This might include brigade SOPs, fighting products, briefing formats, and previous decision matrices—all combined with Army doctrine—being fed into a centralized hub. The result? Outputs that automatically align with unit standards.
That means less time wasted wrestling with formatting software, and more time focused on what matters: assessing the enemy, analyzing terrain, and refining the 70% solution provided by the AI-augmented system.
AI Persona Development for Tactical Decision-Making
One of the most powerful applications of an AI-driven commander’s persona is in the development and refinement of a commander’s decision matrix and the generation of Priority Intelligence Requirements (PIR). By embedding the commander’s thought process, risk tolerance, and doctrinal preferences into an AI model, staff can better predict decision points and required information at every stage of an operation. This is particularly valuable in Mission Analysis (Step 2 of MDMP) and during the Rapid Decision and Synchronization Process (RDSP) in time-sensitive scenarios.
Remember, the purpose of the AI persona isn’t to replace the staff’s ability to think. It’s to enhance their ability to align with the commander’s intent, faster.
The goal is less time spent refining recommendations or building products that miss the mark, and more time producing outputs that enable clear understanding and visualization for the commander.
Translation: Higher probability of a unit achieving a position of relative advantage over the enemy.
Generating Intelligence Requirements Aligned with the Commander’s Mindset
Rather than defaulting to boilerplate PIR that fail to reflect the actual operational approach of the commander, AI-assisted persona modeling ensures that intelligence requirements are directly tied to the decision matrix and expected decision points. For instance, if the commander prioritizes tempo and initiative, the PIR might focus on enemy reserve mobilization, while a commander with a more attrition-based mindset might emphasize logistics vulnerabilities. AI-generated PIR can then be continuously refined based on incoming reports and the changing situation.
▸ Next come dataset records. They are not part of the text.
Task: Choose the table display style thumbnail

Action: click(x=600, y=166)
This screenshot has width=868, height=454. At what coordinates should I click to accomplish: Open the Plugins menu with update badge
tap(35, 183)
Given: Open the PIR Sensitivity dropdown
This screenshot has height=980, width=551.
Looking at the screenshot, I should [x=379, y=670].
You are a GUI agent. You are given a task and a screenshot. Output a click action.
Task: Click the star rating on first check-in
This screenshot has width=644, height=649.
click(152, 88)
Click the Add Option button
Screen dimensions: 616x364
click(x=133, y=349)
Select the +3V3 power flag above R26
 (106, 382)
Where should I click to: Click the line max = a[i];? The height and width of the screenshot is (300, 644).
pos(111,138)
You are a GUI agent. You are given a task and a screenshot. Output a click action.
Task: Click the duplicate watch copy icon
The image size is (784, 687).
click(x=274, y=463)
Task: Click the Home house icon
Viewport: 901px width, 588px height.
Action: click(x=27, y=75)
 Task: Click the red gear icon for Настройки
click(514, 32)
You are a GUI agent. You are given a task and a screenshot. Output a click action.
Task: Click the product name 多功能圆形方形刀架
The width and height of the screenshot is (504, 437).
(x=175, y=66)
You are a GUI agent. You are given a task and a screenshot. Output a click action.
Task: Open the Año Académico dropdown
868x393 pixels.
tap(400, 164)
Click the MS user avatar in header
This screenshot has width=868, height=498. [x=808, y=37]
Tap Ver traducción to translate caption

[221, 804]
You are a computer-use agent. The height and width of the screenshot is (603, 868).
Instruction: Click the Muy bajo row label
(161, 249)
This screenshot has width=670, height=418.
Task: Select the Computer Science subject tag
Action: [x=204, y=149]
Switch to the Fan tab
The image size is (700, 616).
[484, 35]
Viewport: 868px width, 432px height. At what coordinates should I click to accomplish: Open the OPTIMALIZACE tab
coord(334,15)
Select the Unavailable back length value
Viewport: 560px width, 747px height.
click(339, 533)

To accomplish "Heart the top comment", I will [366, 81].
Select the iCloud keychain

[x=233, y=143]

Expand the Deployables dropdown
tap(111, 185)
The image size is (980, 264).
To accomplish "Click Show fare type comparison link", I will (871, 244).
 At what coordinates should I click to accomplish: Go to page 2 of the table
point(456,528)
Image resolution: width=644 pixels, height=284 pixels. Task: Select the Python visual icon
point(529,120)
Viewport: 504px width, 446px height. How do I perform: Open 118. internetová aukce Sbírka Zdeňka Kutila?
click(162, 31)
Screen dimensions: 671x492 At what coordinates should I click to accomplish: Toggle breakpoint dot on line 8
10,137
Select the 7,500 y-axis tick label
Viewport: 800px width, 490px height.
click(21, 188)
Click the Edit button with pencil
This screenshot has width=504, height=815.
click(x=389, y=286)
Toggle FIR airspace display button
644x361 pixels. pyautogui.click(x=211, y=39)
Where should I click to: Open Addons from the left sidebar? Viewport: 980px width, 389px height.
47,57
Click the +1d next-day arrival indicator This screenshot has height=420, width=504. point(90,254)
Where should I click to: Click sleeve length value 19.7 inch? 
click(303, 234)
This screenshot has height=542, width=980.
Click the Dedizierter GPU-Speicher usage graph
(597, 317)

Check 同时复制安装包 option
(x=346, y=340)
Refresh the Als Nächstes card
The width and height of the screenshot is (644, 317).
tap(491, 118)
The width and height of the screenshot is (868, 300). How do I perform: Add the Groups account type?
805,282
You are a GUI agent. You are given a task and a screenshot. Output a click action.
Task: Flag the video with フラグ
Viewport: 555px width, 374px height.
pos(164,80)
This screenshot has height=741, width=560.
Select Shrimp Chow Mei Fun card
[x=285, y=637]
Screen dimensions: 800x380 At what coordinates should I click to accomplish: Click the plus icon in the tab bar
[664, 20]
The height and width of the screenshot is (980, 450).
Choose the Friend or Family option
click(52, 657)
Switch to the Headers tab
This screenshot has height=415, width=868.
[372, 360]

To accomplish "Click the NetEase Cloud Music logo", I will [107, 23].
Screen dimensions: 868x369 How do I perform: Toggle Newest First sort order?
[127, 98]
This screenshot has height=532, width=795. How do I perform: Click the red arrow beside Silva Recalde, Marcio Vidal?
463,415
Enemy Commander Persona Development for Wargaming
A lesser-explored but equally valuable application is the use of AI to create realistic enemy commander personas, modeled after known adversary doctrines and leadership styles. Many high-ranking figures and leaders serving in the armed forces of countries on the scale of conflict and competition have open-source speeches, training they’ve participated in, and war-time decisions they’ve made that are available for public consumption, and thus, available to feed an AI-persona. By feeding intelligence on enemy leadership, historical tendencies, and current battlefield conditions into an AI model, the staff can generate enemy Decision Support Templates (DSTs) with much higher accuracy. This enhances Red Cell planning during course of action analysis and wargaming exercises (steps of military decision-making that often get short changed), producing a more dynamic and predictive enemy threat model.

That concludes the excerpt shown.